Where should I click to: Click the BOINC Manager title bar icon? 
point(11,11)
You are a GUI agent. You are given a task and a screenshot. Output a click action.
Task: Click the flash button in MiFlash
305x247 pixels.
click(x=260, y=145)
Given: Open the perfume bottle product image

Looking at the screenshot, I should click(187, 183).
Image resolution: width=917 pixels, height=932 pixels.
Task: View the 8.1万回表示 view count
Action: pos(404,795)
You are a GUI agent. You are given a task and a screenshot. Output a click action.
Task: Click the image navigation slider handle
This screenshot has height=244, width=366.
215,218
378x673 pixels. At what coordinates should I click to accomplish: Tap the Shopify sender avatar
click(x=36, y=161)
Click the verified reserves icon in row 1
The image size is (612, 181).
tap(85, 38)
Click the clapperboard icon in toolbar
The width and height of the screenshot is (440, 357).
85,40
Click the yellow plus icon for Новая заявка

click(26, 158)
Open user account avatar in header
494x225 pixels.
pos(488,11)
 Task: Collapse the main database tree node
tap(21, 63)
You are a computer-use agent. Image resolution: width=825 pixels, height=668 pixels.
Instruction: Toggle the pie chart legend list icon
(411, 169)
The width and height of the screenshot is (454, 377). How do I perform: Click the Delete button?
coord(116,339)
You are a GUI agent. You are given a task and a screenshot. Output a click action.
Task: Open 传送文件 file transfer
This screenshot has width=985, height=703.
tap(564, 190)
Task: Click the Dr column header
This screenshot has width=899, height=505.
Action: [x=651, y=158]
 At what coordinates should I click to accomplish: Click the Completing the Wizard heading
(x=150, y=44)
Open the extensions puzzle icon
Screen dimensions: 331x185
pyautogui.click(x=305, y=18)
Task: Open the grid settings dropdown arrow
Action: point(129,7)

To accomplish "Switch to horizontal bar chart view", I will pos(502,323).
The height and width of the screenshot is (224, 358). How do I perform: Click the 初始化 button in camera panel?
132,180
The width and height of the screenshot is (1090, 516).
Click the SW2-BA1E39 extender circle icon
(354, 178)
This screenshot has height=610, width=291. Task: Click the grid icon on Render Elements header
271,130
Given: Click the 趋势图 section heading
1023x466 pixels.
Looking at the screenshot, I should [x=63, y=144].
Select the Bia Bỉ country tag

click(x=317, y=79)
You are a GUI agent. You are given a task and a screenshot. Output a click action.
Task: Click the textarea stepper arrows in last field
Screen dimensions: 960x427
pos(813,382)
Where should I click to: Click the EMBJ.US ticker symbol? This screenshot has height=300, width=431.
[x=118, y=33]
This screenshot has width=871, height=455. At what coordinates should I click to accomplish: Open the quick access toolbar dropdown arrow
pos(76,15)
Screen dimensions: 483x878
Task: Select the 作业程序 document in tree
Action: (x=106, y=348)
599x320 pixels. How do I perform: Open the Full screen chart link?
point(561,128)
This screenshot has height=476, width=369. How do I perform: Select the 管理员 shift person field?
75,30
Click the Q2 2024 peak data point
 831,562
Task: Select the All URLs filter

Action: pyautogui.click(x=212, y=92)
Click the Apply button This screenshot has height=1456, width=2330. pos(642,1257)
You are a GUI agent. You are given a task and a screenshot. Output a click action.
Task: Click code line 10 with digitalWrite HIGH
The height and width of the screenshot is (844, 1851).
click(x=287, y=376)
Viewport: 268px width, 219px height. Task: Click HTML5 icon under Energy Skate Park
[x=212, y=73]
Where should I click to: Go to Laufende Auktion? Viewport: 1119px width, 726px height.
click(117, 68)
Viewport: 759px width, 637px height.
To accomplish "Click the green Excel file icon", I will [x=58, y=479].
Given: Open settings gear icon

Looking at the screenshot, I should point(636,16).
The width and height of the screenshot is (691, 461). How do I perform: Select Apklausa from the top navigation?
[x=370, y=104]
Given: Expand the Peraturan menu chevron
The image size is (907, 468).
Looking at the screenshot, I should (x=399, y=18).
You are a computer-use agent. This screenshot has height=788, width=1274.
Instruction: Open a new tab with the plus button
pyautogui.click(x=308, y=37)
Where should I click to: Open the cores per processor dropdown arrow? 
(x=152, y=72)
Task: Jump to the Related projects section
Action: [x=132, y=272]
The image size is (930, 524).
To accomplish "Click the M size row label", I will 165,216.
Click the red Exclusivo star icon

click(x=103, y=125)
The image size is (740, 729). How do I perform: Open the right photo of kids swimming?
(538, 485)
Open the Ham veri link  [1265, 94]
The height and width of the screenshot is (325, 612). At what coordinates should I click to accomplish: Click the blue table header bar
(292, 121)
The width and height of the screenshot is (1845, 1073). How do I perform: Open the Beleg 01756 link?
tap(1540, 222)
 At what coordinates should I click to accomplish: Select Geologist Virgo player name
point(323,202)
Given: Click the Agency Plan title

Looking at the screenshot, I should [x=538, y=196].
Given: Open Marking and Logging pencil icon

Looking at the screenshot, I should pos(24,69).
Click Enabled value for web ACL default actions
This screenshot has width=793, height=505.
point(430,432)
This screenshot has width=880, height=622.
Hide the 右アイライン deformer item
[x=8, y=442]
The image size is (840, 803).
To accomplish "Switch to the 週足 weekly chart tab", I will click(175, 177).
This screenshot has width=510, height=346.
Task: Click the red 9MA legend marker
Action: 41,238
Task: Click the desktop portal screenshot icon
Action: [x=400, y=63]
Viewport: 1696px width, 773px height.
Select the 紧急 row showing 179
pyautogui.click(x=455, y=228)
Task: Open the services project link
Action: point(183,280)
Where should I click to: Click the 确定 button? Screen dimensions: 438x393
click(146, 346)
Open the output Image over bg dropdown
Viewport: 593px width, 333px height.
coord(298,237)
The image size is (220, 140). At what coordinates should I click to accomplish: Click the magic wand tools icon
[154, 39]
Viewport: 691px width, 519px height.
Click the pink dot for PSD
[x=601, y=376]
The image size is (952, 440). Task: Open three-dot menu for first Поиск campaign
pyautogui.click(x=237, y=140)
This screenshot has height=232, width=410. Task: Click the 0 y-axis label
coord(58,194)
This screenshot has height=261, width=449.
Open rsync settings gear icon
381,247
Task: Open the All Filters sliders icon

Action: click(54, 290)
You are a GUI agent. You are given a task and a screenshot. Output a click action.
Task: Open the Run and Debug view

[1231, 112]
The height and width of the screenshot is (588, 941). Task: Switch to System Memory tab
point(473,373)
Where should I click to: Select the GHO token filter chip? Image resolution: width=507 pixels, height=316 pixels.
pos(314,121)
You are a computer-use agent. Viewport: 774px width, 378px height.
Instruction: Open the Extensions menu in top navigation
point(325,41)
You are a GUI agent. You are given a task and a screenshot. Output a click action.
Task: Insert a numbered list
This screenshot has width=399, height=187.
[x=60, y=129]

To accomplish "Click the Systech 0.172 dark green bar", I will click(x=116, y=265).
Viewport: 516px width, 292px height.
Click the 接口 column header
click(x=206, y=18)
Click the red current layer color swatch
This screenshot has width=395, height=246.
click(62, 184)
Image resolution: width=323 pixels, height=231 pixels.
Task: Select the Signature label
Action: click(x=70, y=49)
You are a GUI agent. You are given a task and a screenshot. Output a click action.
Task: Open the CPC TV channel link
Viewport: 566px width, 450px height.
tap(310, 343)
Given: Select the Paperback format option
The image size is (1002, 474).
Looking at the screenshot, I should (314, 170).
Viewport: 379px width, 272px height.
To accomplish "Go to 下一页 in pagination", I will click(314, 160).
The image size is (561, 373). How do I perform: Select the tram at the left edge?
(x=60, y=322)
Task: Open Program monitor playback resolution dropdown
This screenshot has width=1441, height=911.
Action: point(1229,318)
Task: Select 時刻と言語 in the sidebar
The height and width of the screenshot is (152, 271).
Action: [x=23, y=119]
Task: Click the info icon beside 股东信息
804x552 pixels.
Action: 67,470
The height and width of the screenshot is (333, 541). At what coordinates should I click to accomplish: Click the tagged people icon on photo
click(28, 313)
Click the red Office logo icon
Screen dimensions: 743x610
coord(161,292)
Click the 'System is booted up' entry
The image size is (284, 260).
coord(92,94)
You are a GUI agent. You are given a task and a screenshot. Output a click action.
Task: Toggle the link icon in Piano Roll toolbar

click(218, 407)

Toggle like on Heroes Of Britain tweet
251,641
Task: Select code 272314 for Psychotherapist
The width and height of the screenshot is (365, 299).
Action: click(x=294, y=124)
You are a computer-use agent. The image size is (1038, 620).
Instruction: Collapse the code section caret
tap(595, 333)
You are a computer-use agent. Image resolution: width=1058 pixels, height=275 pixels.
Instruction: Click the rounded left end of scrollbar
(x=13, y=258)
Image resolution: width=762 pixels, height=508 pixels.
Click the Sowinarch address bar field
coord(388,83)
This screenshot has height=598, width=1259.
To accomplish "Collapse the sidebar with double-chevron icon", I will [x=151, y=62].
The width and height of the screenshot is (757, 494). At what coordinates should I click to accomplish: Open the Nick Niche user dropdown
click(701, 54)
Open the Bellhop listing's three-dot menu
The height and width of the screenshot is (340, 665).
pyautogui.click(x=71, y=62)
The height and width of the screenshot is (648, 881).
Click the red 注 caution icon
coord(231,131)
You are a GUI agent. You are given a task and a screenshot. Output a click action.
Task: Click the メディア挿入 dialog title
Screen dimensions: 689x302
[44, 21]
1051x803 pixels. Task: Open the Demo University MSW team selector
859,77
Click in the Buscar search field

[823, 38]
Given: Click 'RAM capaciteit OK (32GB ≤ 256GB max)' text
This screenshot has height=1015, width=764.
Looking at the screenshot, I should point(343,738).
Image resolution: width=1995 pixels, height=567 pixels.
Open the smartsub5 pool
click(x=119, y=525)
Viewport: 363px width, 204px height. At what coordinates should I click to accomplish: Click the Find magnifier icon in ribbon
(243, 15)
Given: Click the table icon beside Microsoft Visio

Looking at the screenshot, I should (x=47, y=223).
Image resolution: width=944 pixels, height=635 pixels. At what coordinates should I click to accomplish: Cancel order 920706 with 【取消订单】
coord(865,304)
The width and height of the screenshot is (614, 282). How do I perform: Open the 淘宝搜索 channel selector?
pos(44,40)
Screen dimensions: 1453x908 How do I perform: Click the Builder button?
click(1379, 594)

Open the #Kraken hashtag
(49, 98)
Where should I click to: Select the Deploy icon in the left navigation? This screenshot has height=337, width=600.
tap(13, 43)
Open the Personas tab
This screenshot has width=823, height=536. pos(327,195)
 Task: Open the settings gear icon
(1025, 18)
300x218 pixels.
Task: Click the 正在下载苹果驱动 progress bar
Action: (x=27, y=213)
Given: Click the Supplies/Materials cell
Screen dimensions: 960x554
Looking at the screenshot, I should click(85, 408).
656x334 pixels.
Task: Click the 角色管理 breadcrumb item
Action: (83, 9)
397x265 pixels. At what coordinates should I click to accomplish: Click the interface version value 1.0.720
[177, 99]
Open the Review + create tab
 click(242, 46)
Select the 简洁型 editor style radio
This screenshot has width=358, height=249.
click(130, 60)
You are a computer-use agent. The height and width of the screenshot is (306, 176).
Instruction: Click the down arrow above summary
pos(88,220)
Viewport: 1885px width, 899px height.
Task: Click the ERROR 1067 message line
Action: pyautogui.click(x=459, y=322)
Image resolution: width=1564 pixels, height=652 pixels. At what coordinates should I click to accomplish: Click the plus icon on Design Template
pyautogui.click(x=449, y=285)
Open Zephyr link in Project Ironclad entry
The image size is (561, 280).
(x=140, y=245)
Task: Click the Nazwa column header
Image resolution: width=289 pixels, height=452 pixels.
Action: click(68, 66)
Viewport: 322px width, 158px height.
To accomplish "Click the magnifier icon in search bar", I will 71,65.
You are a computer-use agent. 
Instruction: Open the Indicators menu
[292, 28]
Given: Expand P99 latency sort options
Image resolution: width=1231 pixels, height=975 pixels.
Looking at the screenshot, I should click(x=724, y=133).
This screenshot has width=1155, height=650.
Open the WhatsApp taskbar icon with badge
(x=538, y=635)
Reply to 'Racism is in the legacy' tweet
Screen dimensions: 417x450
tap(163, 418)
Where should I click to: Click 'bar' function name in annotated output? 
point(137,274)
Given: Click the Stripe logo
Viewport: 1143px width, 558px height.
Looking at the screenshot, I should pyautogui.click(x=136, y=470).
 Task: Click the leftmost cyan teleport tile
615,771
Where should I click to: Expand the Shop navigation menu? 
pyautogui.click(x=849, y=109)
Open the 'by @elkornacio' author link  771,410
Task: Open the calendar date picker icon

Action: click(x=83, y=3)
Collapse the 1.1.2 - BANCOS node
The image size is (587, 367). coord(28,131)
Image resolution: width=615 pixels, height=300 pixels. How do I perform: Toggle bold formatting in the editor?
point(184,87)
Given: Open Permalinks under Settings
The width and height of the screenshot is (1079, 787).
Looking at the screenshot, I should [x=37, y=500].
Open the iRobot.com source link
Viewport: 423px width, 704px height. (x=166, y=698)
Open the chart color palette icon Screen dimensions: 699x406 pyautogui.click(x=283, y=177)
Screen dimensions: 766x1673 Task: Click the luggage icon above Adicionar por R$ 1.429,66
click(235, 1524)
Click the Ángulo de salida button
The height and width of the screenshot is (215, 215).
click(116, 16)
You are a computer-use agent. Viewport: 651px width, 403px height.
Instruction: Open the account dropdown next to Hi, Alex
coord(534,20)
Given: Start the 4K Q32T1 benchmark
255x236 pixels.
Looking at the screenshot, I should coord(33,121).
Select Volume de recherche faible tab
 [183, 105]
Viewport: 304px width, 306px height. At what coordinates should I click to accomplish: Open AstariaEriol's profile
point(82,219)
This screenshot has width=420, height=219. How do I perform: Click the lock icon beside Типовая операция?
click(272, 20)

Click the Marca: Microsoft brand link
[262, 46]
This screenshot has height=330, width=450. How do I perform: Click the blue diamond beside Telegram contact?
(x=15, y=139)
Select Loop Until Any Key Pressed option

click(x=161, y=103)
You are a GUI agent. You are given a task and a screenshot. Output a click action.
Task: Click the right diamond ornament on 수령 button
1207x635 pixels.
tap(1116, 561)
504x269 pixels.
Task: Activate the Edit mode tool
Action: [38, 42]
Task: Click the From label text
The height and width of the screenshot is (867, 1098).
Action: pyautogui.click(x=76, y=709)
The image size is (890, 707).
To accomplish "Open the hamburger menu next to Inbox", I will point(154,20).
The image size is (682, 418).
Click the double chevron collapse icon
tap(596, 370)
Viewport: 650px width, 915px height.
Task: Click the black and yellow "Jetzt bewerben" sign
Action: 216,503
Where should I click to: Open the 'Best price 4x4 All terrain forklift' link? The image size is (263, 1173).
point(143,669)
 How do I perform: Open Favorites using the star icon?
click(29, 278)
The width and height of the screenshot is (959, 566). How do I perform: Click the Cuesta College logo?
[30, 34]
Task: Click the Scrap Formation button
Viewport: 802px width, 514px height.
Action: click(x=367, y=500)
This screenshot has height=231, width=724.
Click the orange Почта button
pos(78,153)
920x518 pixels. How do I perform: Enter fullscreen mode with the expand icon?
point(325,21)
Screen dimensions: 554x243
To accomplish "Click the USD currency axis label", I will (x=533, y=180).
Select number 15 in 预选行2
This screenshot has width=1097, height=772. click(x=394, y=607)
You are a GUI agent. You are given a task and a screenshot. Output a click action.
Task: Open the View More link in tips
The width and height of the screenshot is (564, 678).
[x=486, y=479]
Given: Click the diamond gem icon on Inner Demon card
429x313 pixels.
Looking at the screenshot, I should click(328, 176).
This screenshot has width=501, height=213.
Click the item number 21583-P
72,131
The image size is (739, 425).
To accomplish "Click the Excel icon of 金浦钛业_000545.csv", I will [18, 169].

------------------------------

What to produce: The answer must consist of every line from the entries that holds the string "green".

Answer space:
To accomplish "Click the green Excel file icon", I will [x=58, y=479].
To accomplish "Click the Systech 0.172 dark green bar", I will click(x=116, y=265).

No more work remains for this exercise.